The following facts are taken from allegations contained in Plaintiffs' Second Amended Class Action Complaint (“SAC”) and are presumed to be true for purposes of resolving Defendants' motion to dismiss. See Kassner v. 2nd Ave. Delicatessen Inc., 496 F.3d 229, 237 (2d Cir. 2007).
Plaintiffs are investors who bought certain digital tokens-EOS, QSP KNC, TRX, FUN, ICX, OMG, LEND, and ELF-on Defendant Binance a digital exchange.[1] Digital tokens may operate as “utility tokens, ” which permit the holder of the token to participate in projects associated with the token or as “security tokens, ” which function similarly to a traditional security and are classified as securities under federal and state law. Accordingly, issuers of security tokens must file registration statements with the U.S. Securities and Exchange Commission (“SEC”) and a platform where security tokens are traded must register with the SEC as an exchange.
Plaintiffs allege that, beginning on July 1, 2017, Defendants promoted offered, and sold in the United States the above-referenced digital tokens through Binance. Issuers would sell tokens to investors in an initial coin offering (“ICO”), listing the token on Binance. Binance would then promote the sale of the tokens. Issuers compensated Binance for listing their tokens and Binance received a percentage of each trade.
According to Plaintiffs, Binance's representations did not make clear to investors upon purchase that the tokens were securities. Investors were only apprised of the tokens' status as securities on April 3, 2019, when the SEC issued a report, “The Framework for ‘Investment Contract' Analysis of Digital Assets” (“Framework”), which categorized the tokens as securities under Section 2 of the Securities Act of 1933 (“Securities Act”) and Section 3 of the Securities Exchange Act of 1934 (“Exchange Act”).
Plaintiffs initiated this Action on April 3, 2020. ECF No. 1. On August 26, 2020, the Court appointed lead plaintiffs and designated co-lead counsel. ECF No. 40. On September 11, 2020, Plaintiffs filed an Amended Class Action Complaint. ECF No. 43. On December 15, 2020, Plaintiffs filed a Second Amended Class Action Complaint. ECF No. 55. The complaint contains 327 pages and includes 154 causes of action, five of which allege violations of federal laws. Plaintiffs allege that, in violation of the Securities Act, the Exchange Act and state Blue Sky protections, Defendants did not register Binance as an exchange or a broker dealer and Binance did not file a registration statement for the securities it sold. Thus, investors were not afforded the protections of securities laws and were not made aware of the risks of their investments.

**Collected material**
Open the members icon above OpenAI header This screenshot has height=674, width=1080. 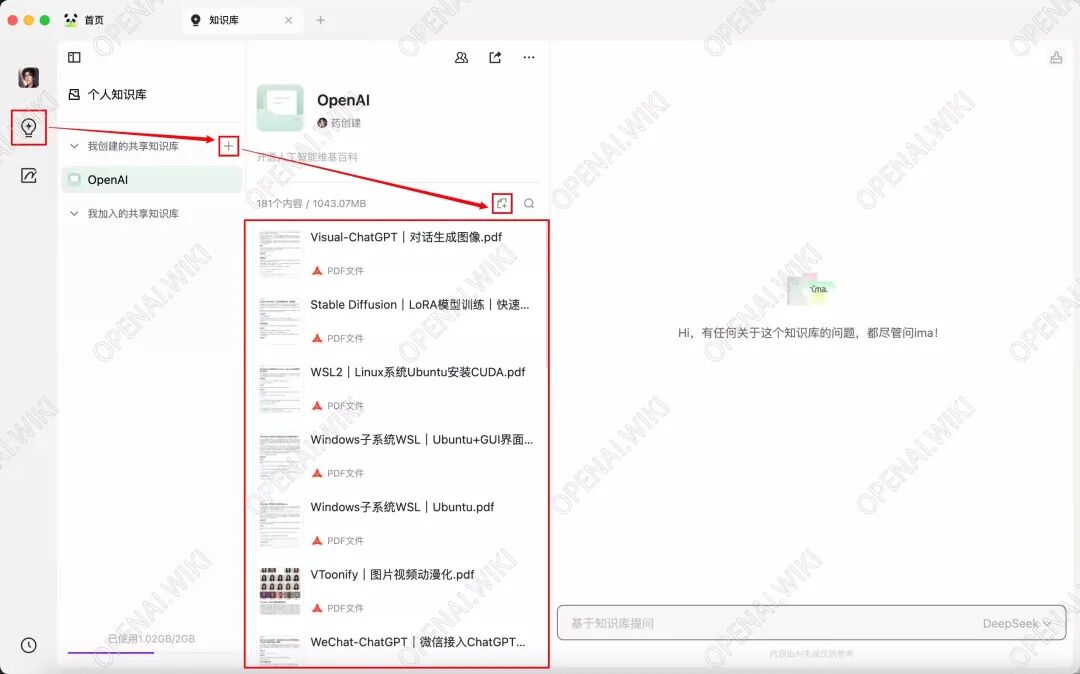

**Challenges**
1) Answer these questions from the Binance lawsuit background:
(a) Starting on what date do Plaintiffs allege that Defendants promoted, offered, and sold the digital tokens in the United States?
(b) On what date did the SEC issue the Framework report?
(c) How many pages does the Second Amended Class Action Complaint contain?
2) Quote the Binance lawsuit background, starting at "Plaintiffs allege that, beginning" and ending at "of each trade.".

**Response list**
1)
(a) July 1, 2017
(b) April 3, 2019
(c) 327 pages

2)
Plaintiffs allege that, beginning on July 1, 2017, Defendants promoted offered, and sold in the United States the above-referenced digital tokens through Binance. Issuers would sell tokens to investors in an initial coin offering (“ICO”), listing the token on Binance. Binance would then promote the sale of the tokens. Issuers compensated Binance for listing their tokens and Binance received a percentage of each trade.